Иногда Уинстон пытался сосчитать количество фаянсовых плиток на стенах камеры. Казалось бы, простое дело, однако он всегда сбивался со счета в каком-то месте. Но еще чаще он пытался понять, где находится и какое сейчас время суток. В какой-то момент он не сомневался, что на воле сейчас ясный день, но уже в следующий миг был убежден, что снаружи сейчас полная тьма.

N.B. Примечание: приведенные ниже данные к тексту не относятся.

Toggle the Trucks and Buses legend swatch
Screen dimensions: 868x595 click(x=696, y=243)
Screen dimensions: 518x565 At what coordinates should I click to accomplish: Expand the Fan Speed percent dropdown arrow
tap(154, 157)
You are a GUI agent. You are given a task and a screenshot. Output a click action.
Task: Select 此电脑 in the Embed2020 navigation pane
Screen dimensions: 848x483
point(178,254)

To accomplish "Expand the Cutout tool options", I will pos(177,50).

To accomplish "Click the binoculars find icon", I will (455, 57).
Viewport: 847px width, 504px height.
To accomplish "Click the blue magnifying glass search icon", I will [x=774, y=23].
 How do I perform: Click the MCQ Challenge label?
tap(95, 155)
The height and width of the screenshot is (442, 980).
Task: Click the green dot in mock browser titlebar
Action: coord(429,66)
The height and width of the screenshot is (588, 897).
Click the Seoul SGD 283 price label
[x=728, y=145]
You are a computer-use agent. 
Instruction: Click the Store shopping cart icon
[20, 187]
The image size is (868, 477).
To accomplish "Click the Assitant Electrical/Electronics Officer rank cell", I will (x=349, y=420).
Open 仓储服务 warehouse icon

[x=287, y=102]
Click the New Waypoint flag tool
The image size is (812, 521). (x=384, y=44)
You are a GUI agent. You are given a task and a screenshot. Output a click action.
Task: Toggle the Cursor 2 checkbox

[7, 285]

Здесь, в этом месте – он знал это инстинктивно – свет никогда не гаснет.
Итак, он находился в месте, где нет никакой тьмы: теперь он понимал намек О’Брайена. В Министерстве любви не было окон. Камера его могла находиться в центре здания, а могла и примыкать к наружной стене. Она могла располагаться в десяти этажах под землей или в тридцати – над нею. В мыслях Уинстон перемещался от места к месту, пытаясь по ощущениям понять, парит он в воздухе или, напротив, находится глубоко под землей.
Снаружи раздались шаги. Стальная дверь с лязгом отворилась, пропуская внутрь молодого офицера: складная фигура, черный мундир, как будто блиставший лакированной кожей, и бледное сухое лицо, напоминавшее восковую маску. Осмотревшись, офицер дал знак остававшимся снаружи охранникам ввести нового узника. В камеру, пошатываясь, вошел поэт Эмплфорт. Дверь снова закрылась. Эмплфорт пару раз неуверенно переступил с ноги на ногу, словно разыскивая, где здесь вторая дверь, через которую можно уйти, а потом принялся бродить взад и вперед по камере. Он даже не заметил Смита. Смятенный взгляд его обшаривал стену примерно в метре над головой Уинстона. Обуви на нем не было; крупные и грязные босые пальцы торчали из дыр в носках. Он явно несколько дней не брился. Щетина до скул покрывала его лицо, придавая вид босяка, никак не гармонировавший с крупным рыхлым телом и нервными движениями.